From the material below, pull each line containing the string "computer".
[LISTED RECORDS]
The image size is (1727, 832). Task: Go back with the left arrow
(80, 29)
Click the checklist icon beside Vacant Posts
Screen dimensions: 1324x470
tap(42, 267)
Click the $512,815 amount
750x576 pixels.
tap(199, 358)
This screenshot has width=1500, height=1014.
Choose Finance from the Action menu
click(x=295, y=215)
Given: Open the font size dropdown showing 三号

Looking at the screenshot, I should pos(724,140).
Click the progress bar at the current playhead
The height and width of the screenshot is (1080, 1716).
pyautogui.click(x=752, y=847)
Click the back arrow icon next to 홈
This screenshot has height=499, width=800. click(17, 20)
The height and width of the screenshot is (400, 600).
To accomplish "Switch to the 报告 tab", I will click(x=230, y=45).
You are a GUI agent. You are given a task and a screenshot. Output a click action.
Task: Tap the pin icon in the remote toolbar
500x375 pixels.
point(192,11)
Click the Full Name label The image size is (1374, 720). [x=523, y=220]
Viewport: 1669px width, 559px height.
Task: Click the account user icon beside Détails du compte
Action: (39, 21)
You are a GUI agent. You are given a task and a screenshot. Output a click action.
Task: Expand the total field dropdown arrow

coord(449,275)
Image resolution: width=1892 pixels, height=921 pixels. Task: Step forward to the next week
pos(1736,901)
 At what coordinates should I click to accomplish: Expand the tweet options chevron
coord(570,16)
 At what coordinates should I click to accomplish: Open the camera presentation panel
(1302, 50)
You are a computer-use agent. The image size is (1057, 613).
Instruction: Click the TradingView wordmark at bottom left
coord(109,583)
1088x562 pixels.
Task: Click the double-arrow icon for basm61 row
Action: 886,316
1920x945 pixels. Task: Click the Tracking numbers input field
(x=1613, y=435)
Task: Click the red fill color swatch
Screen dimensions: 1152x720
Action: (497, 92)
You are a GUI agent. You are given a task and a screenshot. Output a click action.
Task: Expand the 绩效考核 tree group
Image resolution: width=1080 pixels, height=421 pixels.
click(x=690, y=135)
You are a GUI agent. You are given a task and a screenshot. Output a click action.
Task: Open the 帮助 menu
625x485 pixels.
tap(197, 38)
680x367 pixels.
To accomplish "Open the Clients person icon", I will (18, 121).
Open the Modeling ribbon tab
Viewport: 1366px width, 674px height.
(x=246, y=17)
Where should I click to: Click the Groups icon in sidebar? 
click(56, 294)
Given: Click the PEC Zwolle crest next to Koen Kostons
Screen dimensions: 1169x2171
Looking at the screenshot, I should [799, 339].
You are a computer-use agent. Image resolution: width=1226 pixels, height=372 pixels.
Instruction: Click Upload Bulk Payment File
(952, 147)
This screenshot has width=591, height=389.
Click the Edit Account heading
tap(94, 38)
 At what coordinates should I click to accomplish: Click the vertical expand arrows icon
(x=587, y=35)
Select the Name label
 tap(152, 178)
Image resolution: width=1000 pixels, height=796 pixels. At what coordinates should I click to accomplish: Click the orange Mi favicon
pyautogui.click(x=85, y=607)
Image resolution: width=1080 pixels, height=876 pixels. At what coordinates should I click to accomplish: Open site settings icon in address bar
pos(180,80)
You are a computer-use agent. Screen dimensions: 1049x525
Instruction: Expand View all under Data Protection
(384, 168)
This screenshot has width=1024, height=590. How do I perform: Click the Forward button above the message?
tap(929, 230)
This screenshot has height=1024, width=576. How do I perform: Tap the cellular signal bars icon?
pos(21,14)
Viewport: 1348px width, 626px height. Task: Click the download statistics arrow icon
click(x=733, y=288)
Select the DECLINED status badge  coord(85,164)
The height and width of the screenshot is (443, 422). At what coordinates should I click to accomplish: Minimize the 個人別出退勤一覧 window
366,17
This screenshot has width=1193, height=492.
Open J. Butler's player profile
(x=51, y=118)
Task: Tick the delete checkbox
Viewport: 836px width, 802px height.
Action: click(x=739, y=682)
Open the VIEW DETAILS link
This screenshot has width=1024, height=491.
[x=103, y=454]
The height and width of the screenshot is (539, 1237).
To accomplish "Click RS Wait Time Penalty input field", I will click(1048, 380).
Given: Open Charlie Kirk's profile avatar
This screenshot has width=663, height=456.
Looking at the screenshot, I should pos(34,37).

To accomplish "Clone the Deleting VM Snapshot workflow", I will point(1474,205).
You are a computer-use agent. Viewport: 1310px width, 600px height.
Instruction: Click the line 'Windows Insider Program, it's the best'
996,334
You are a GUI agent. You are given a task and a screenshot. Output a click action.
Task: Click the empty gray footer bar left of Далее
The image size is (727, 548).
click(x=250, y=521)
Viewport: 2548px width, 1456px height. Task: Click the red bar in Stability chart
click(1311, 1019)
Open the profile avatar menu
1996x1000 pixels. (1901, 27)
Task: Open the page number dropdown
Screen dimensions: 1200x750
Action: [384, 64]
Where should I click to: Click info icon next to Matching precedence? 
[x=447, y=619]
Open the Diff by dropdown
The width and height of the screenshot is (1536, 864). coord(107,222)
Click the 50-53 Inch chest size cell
[/LISTED RECORDS]
THE ANSWER.
You are a computer-use agent. The image size is (1057, 613).
You are a computer-use agent. Image resolution: width=1226 pixels, height=372 pixels.
You are a computer-use agent. Screen dimensions: 1049x525
You are a computer-use agent. Viewport: 1310px width, 600px height.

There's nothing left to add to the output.